## Given task
Format the records below as a Markdown table with two columns: "No." for the row number and "Text" for the line, skipping any blank lines. Leave the pictures out of your answer.

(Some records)
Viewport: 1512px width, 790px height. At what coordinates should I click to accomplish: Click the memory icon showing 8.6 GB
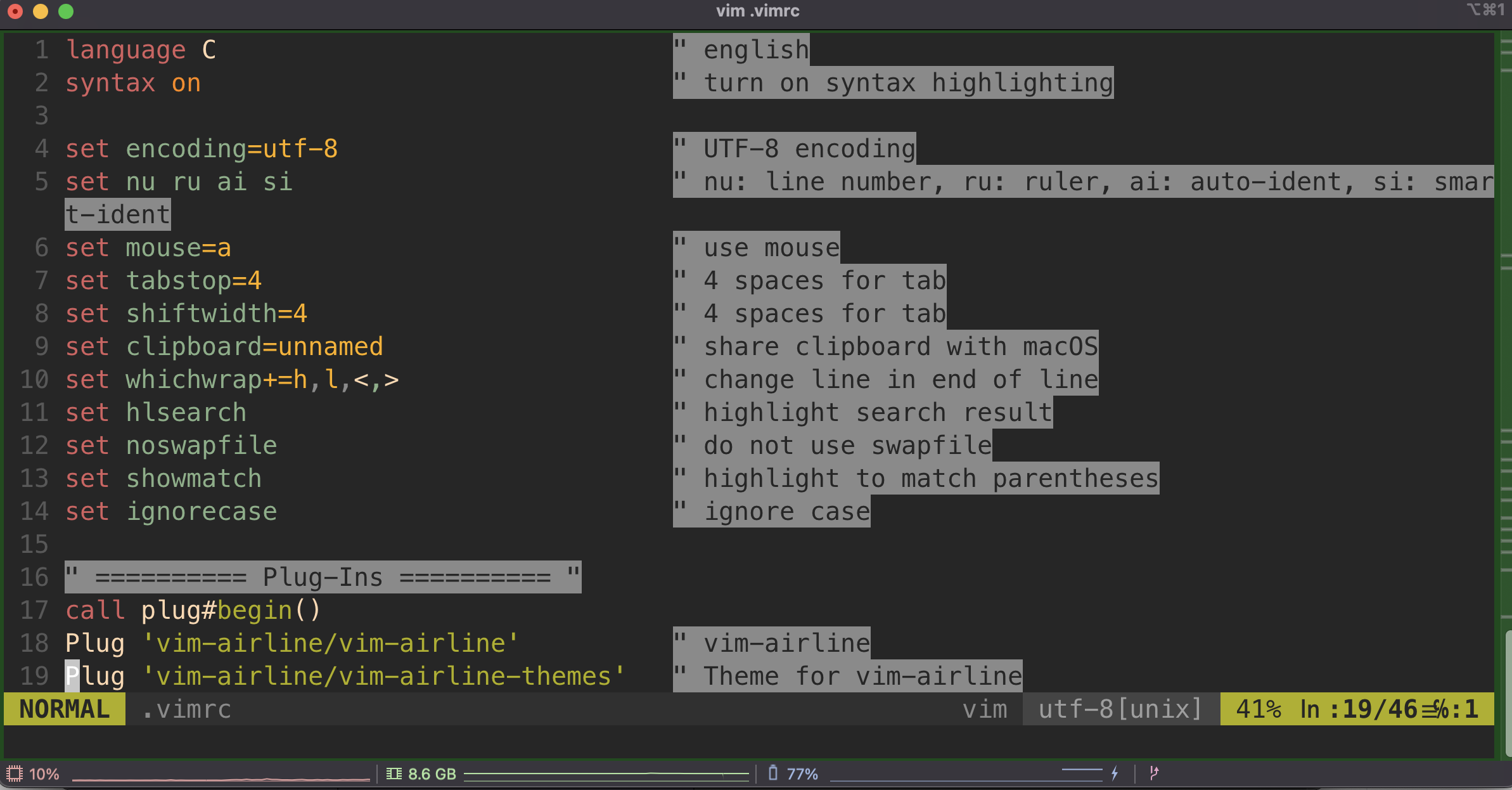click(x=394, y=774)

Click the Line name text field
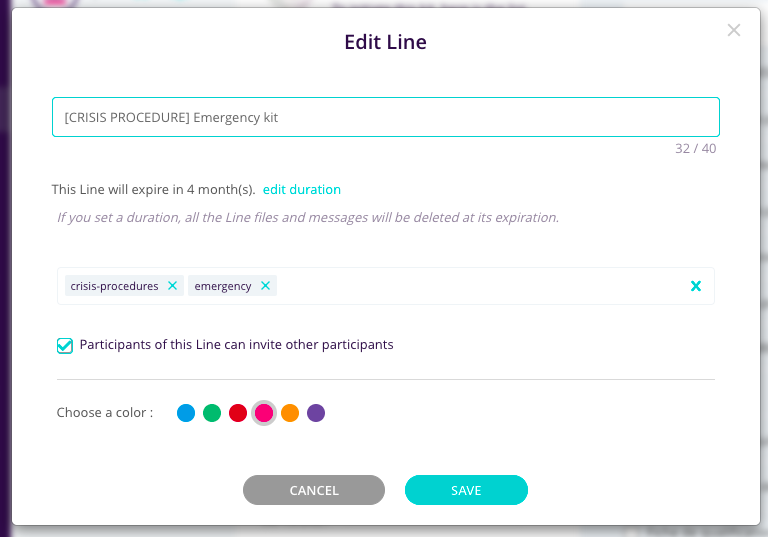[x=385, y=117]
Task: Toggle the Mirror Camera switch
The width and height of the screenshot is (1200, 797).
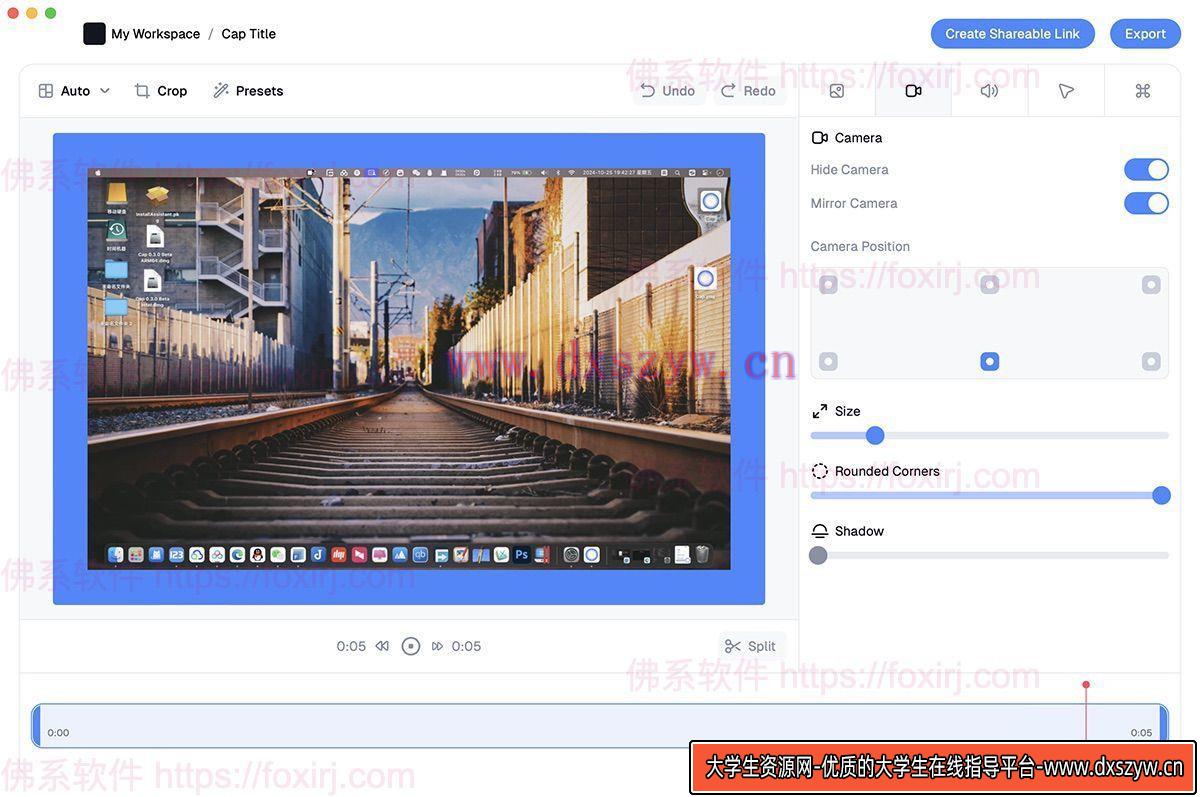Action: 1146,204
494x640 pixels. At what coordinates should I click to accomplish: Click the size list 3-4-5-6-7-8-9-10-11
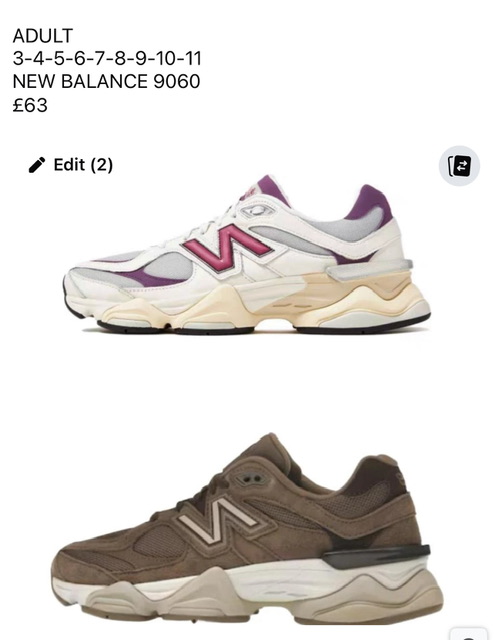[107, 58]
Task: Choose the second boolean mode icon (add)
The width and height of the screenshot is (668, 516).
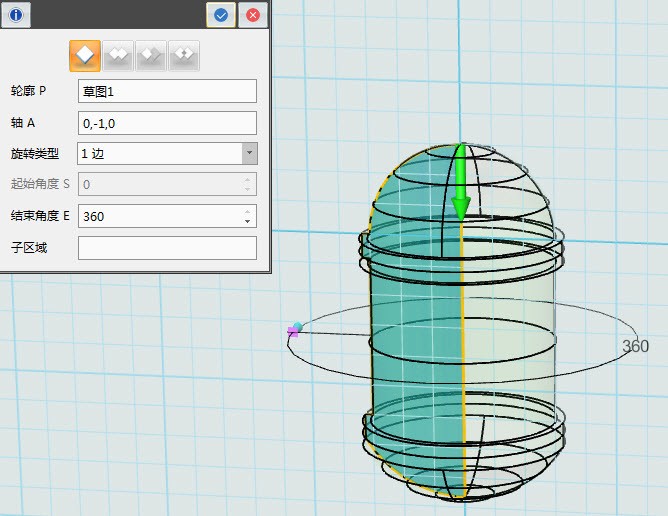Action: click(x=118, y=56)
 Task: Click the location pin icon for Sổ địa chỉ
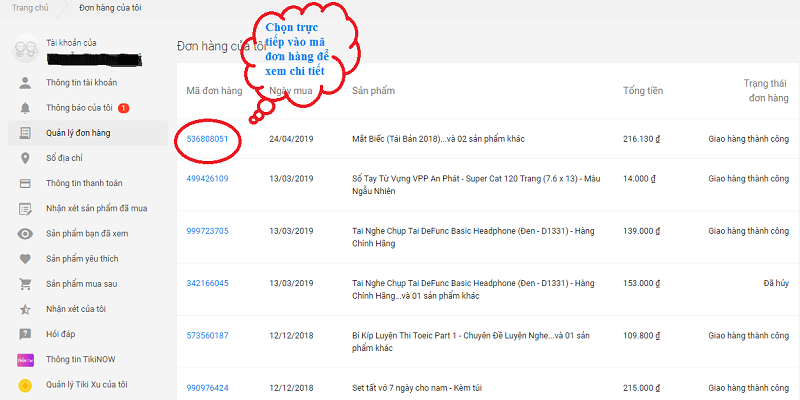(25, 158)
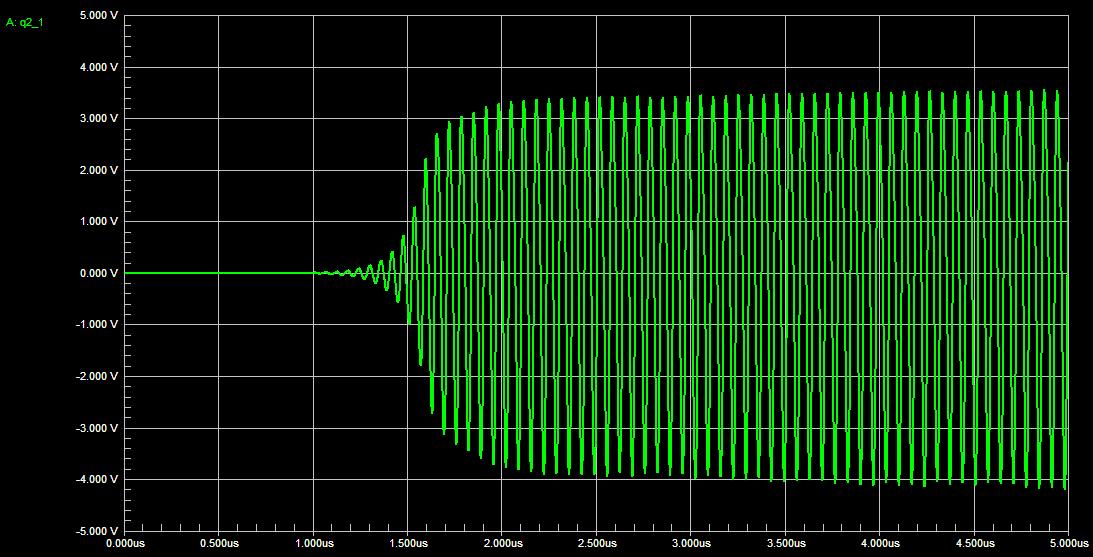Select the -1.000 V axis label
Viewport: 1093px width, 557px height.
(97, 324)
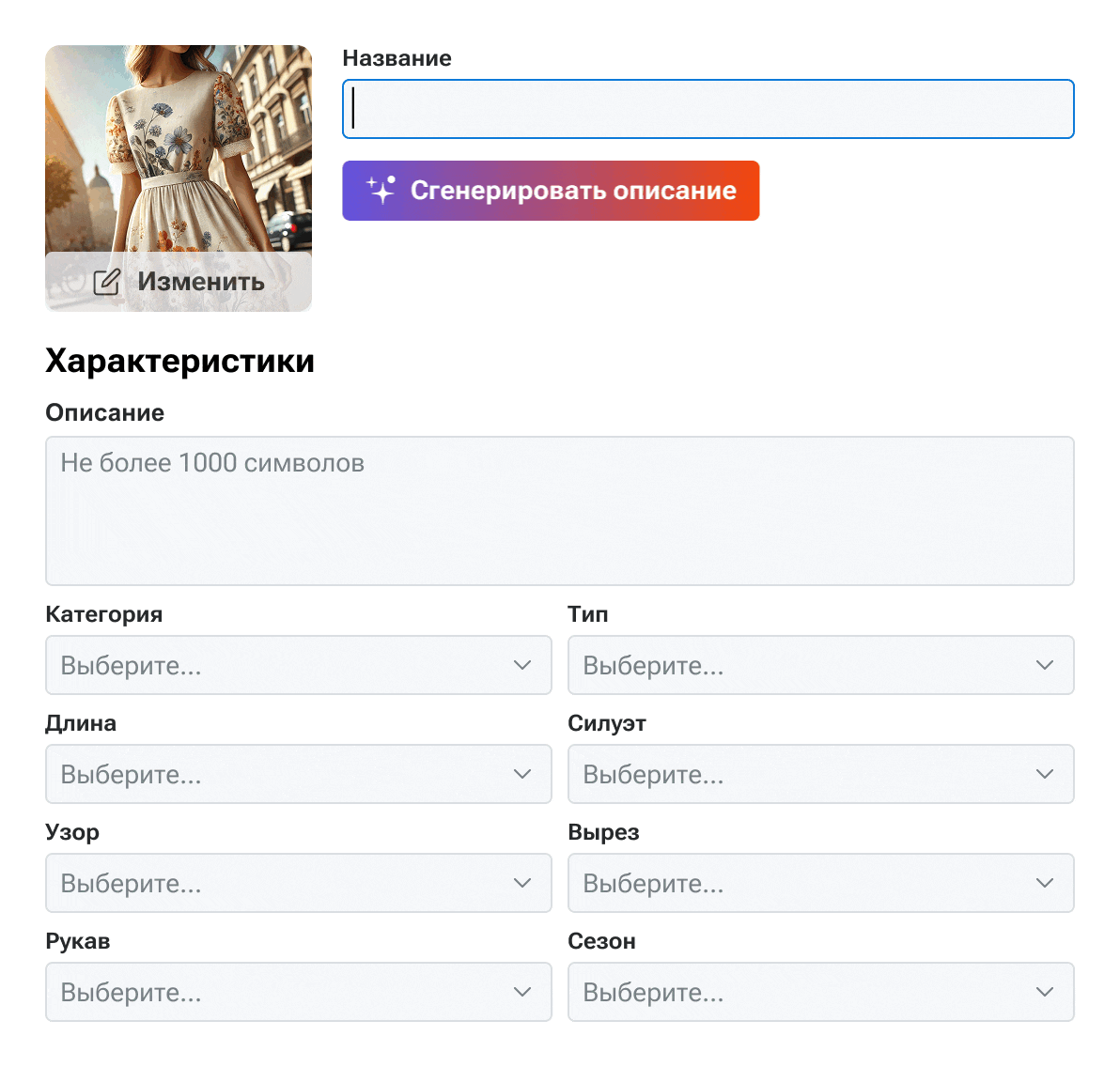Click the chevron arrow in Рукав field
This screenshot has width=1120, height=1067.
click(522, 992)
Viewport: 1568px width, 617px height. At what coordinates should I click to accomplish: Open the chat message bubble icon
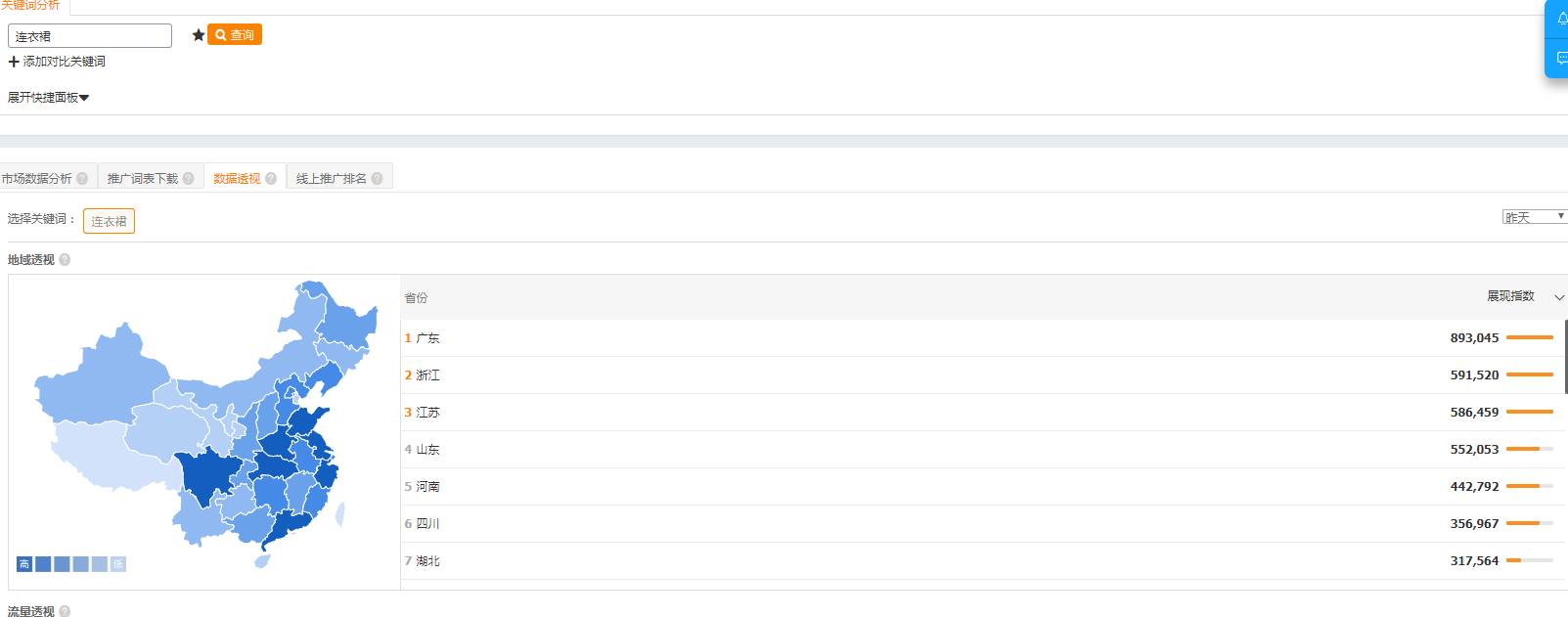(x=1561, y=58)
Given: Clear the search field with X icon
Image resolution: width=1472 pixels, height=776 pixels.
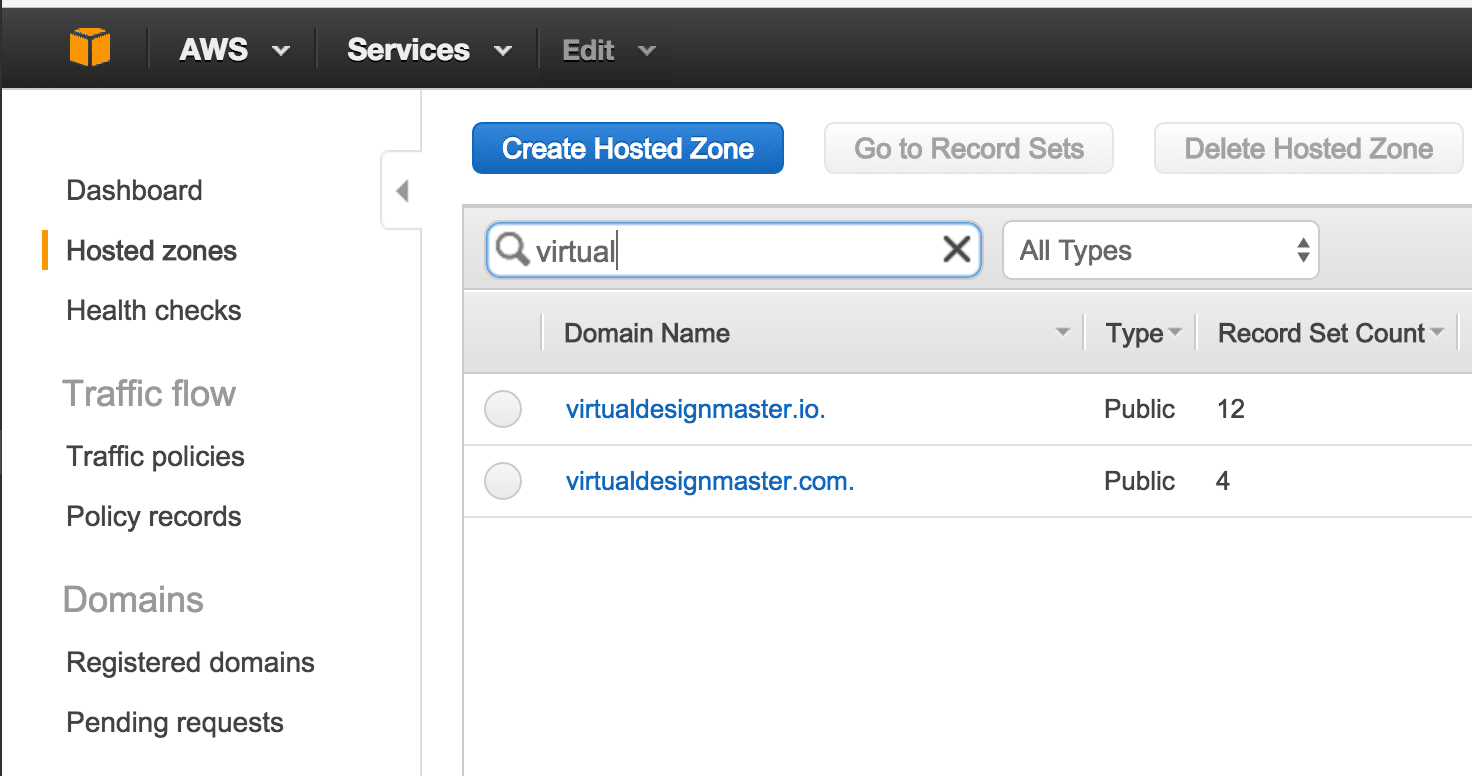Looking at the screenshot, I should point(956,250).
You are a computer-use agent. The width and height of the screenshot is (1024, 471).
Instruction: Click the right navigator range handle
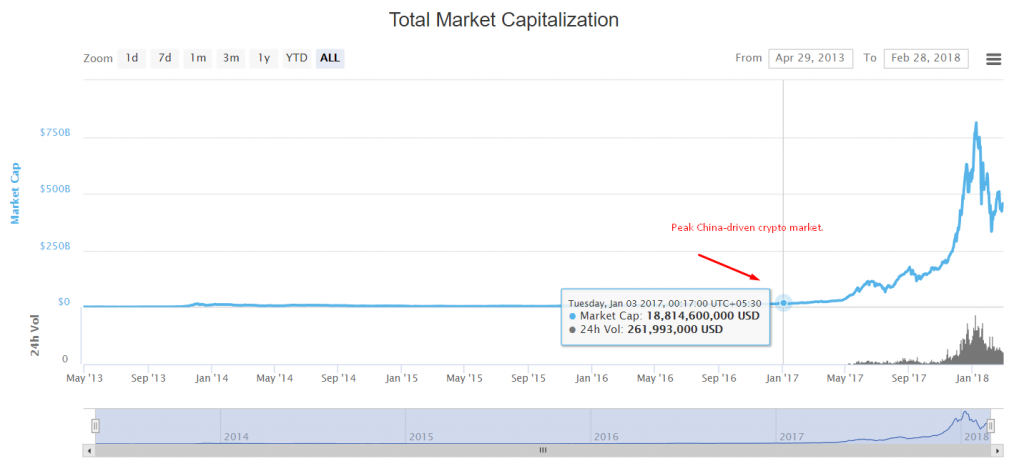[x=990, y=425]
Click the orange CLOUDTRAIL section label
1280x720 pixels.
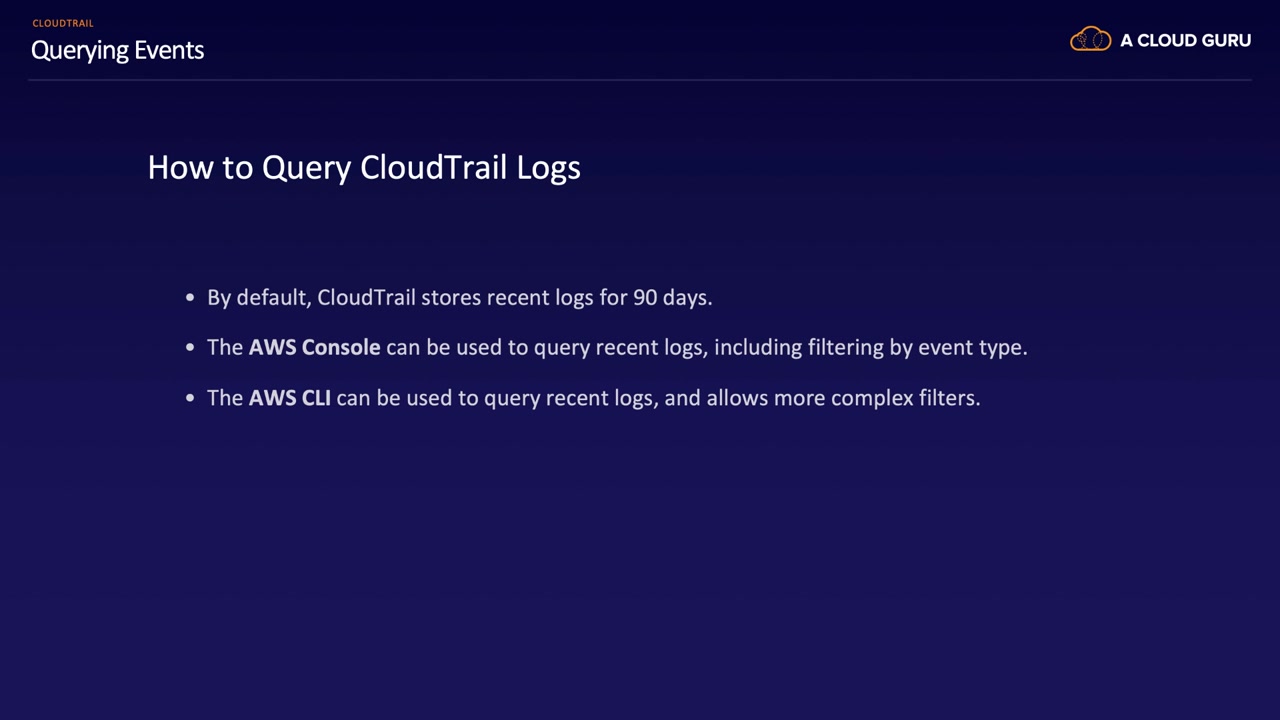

## Answer for this exercise
| No. | Text |
|---|---|
| 1 | Viewport: 1512px width, 790px height. At what coordinates should I click to accomplish: Click the memory icon showing 8.6 GB |
| 2 | click(x=394, y=774) |
| 3 | Click the Line name text field |
| 4 | [x=385, y=117] |
| 5 | Task: Toggle the Mirror Camera switch |
| 6 | The width and height of the screenshot is (1200, 797). |
| 7 | Action: 1146,204 |
| 8 | 494x640 pixels. At what coordinates should I click to accomplish: Click the size list 3-4-5-6-7-8-9-10-11 |
| 9 | [107, 58] |
| 10 | Task: Choose the second boolean mode icon (add) |
| 11 | The width and height of the screenshot is (668, 516). |
| 12 | Action: click(x=118, y=56) |
| 13 |  Task: Click the location pin icon for Sổ địa chỉ |
| 14 | (25, 158) |
| 15 | Select the -1.000 V axis label |
| 16 | Viewport: 1093px width, 557px height. |
| 17 | (97, 324) |
| 18 | Click the chevron arrow in Рукав field |
| 19 | This screenshot has width=1120, height=1067. |
| 20 | click(522, 992) |
| 21 | Viewport: 1568px width, 617px height. At what coordinates should I click to accomplish: Open the chat message bubble icon |
| 22 | (x=1561, y=58) |
| 23 | Given: Clear the search field with X icon |
| 24 | Image resolution: width=1472 pixels, height=776 pixels. |
| 25 | Looking at the screenshot, I should point(956,250). |
| 26 | You are a computer-use agent. The width and height of the screenshot is (1024, 471). |
| 27 | Instruction: Click the right navigator range handle |
| 28 | [x=990, y=425] |
| 29 | Click the orange CLOUDTRAIL section label |
| 30 | 1280x720 pixels. |